WHAT IS NEEDED: Read the records beneath this task and copy every line that contains the string "axis".

[Start of section]

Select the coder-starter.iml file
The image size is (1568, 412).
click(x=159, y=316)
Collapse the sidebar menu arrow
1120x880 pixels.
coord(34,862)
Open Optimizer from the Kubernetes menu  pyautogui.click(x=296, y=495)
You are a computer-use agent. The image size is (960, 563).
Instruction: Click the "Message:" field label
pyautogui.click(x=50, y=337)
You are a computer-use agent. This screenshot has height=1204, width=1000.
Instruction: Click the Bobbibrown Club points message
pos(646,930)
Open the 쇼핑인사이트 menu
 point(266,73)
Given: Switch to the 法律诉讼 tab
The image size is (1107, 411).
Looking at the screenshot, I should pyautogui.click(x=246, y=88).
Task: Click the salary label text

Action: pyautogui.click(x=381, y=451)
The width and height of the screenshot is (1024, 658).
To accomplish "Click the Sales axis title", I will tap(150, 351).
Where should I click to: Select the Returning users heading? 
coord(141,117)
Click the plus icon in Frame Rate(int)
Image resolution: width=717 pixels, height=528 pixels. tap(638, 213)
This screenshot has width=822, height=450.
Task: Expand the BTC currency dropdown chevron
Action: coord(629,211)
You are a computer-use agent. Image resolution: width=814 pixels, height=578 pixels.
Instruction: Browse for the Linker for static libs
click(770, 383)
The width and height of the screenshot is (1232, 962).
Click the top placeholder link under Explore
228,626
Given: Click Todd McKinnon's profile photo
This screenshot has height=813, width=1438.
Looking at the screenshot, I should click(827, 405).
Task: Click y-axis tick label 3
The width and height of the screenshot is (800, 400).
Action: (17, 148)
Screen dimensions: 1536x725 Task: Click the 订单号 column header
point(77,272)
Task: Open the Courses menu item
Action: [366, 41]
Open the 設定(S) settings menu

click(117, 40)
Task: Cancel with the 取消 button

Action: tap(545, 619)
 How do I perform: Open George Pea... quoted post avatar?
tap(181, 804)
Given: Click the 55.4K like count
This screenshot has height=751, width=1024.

[End of section]

EXPECTED ANSWER:
To accomplish "Click the Sales axis title", I will tap(150, 351).
Task: Click y-axis tick label 3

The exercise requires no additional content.